Aber heute nutzen uns dies Info nichts. Uwe sucht verzweifelt eine andere Möglichkeit, um die Brücke zu überqueren, keine Chance ohne kilometerlangen Umweg. Der Übergang ist also weiterhin gesperrt, und es beginnt zu regnen, nachdem es über einen längeren Zeitraum trocken war. Ja, sogar die Sonne blickte hinter den Wolken hervor und betrachtete kopfschüttelnd das Treiben auf dem Ruhrtalweg
Und was machen die Supporter? Sie packen das vermeintlich Nötige an Speis und Trank zusammen und tragen es über die Brücke (Fußgänger und Radler dürfen passieren) zum VP. Der ist übrigens üppig ausgestattet, Bratwurst und Pizza liegen verführerisch in der Auslage, dazu Erdinger alkoholfrei sowie diverse Säfte und Wasser.
Als Frank erscheint, hört der Regen auf, die Sonne belohnt ihn für die bisher gelaufenen ca. 115 Kilometer.
Während ich Uwe mit Musik von The Swinging Blue Jeans, The Shadows und The Herd füttere, steuern wir als nächstes Ziel das „Bootshaus Ruhreck“, welches, oh Wunder, nur durch den Laufweg getrennt, direkt am Wasser liegt. Ein freundlicher Helfer eines anderen Läufers bietet uns frische Erdbeeren an, keine Freilandware, wie betont, sondern Treibhaus. Uns schmecken sie, sind sie doch eine kleine Abwechslung zu Butterbrot und Cola. Oberhalb der Laufstrecke parkend, muten wir Frank eine kleine Steigung, eine Rampe zu. Mühelos, erstaunlich leicht, läuft er sie hinauf zum Auto, an dem das leckere Büfett wieder auf ihn wartet. Er muss sich nun Getränk und leichte Nahrung förmlich hineinzwingen, der Magen mag nicht, aber der Körper will, ja braucht Energie. Denn vor ihm liegen noch schlappe 50 Kilometer.

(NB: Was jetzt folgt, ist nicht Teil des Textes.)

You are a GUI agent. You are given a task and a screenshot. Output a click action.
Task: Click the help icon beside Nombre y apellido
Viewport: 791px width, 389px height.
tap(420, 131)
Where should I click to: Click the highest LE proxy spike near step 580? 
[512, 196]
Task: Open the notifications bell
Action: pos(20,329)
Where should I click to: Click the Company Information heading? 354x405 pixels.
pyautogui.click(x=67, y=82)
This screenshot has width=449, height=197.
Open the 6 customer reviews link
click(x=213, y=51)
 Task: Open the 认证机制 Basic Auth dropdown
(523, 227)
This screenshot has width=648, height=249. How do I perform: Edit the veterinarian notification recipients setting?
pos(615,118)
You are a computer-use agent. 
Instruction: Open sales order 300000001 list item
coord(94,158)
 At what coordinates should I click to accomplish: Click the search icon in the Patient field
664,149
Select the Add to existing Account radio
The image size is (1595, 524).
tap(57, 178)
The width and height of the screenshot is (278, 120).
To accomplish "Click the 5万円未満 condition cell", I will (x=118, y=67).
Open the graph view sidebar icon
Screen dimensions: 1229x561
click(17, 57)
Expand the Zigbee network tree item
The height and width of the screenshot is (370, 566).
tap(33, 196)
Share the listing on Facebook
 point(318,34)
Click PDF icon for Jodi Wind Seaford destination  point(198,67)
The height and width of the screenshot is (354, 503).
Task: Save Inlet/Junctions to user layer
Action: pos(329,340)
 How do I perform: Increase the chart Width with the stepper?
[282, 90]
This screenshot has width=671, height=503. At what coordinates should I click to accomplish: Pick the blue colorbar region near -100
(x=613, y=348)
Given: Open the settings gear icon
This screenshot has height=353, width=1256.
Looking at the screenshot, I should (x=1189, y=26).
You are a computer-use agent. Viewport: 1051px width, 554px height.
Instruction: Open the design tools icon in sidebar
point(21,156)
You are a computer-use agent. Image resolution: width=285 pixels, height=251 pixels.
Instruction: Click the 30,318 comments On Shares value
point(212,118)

Tja, nun überlassen wir Frank dem nächsten Team, das Büfett braucht nicht eröffnet zu werden, Frank will bis zum See durchlaufen.
Am See hat Frank nur noch einen Marathon, eine Kurzstrecke für eine Ultraläufer wie ihn. Team 3 wird sich nun liebevoll um ihn kümmern, wir wissen ihn in guten Händen.
Das wars eigentlich, unsere Aufgabe ist beendet, Auftrag erfüllt. Wir hoffen, Frank ist mit unserer „Leistung“ zufrieden. Gerne würden wir ihn auch weiterhin unterstützen, wenn er wieder an einem solchen Wahnsinnslauf teilnimmt.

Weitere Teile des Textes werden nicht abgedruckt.